→ EXERCISE GOAL: Show each line of the entries below that contains the string "height". Case counts.

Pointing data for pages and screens
— Start —

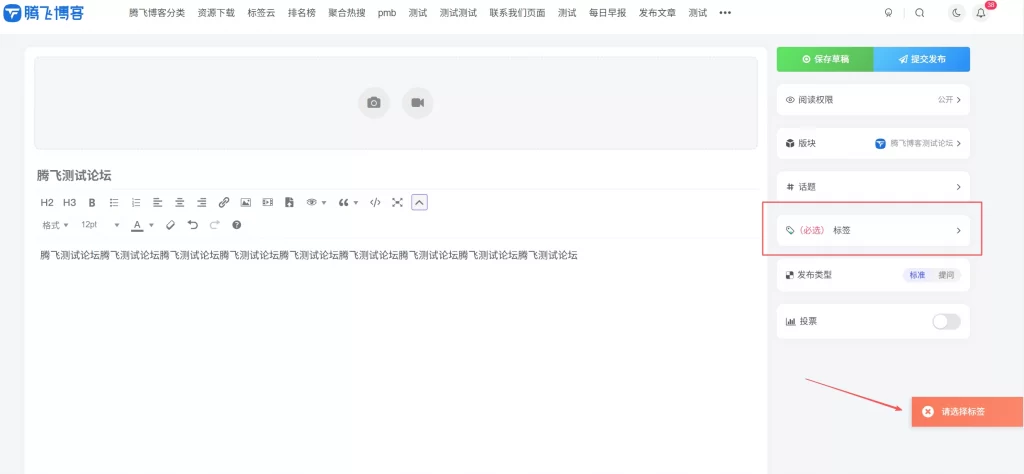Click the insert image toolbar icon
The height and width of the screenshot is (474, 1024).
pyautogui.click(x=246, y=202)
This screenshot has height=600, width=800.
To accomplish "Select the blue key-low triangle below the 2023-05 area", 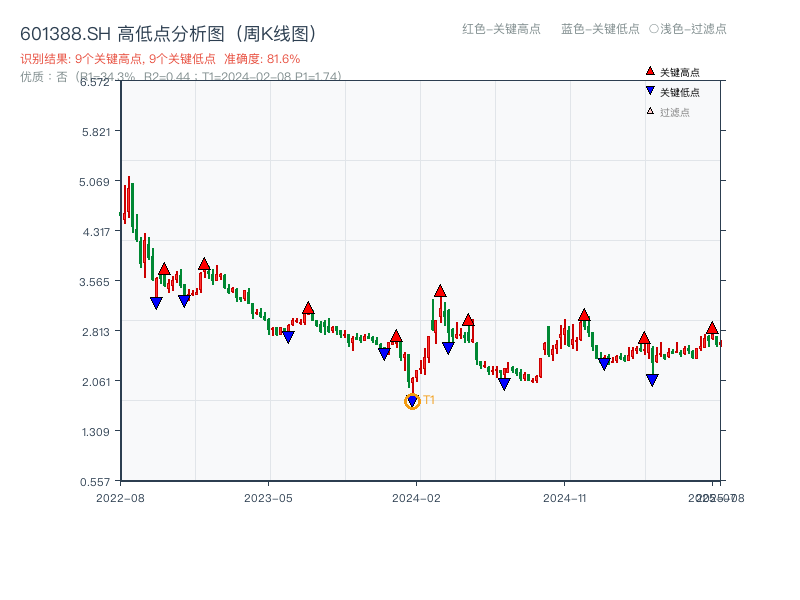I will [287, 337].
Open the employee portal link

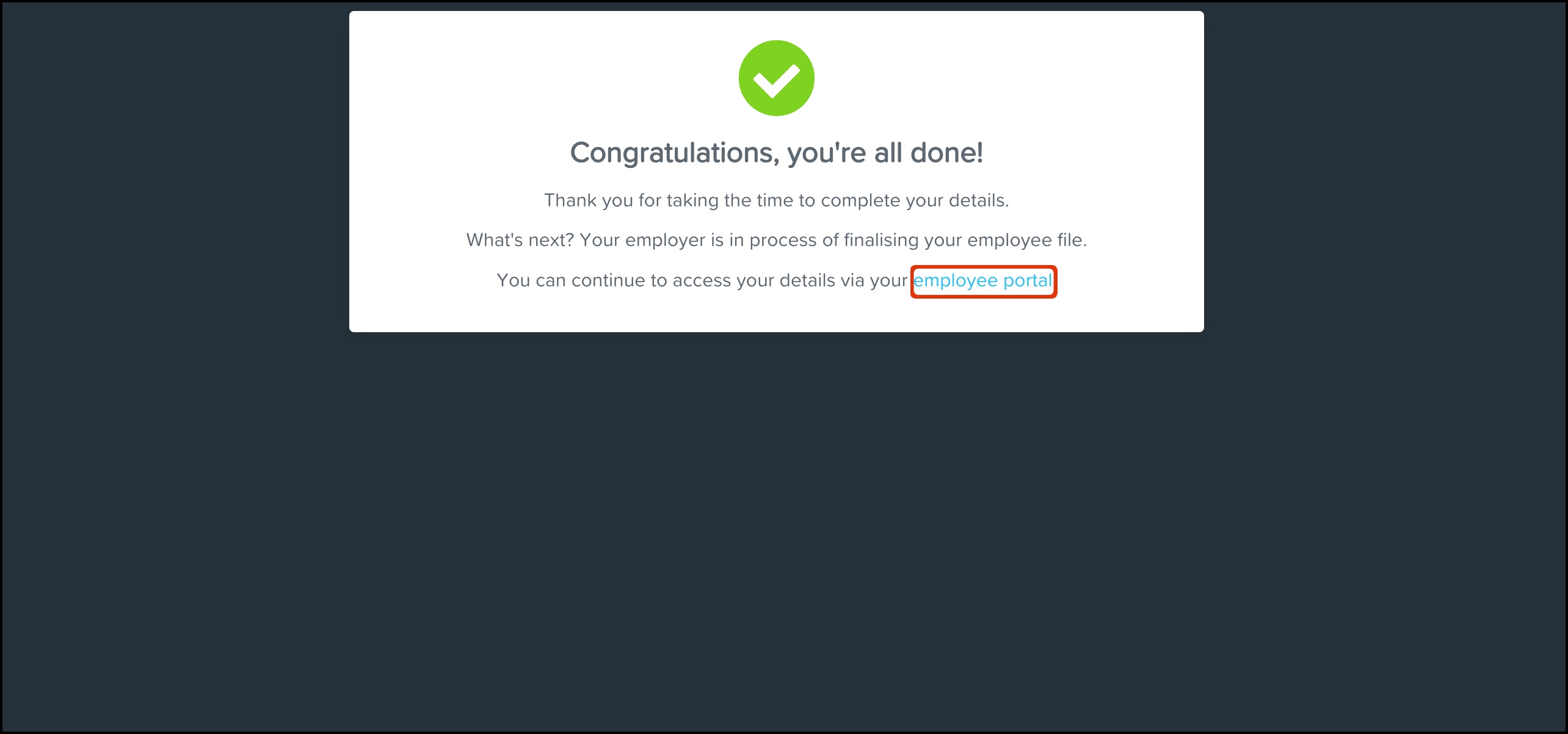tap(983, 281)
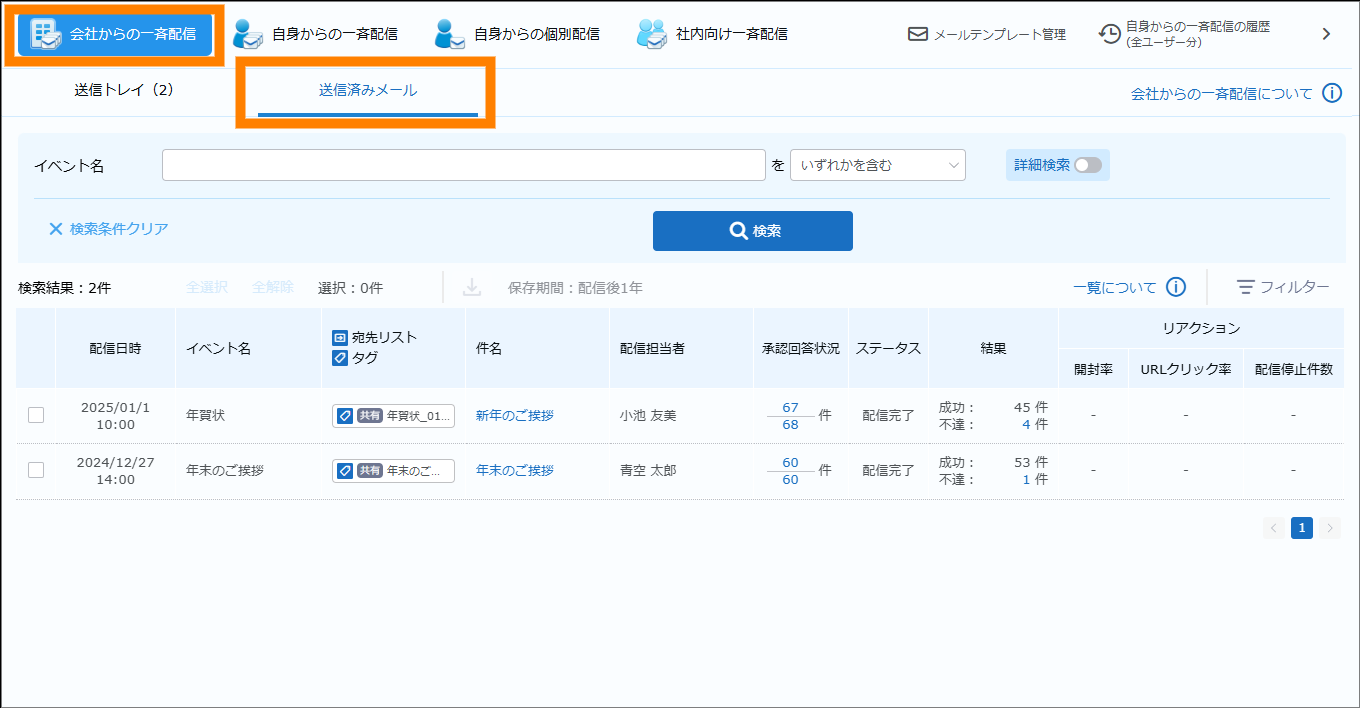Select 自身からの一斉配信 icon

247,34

— End —

→ SOLUTION FOR THIS EXERCISE:
The height and width of the screenshot is (474, 1024).
This screenshot has height=600, width=800.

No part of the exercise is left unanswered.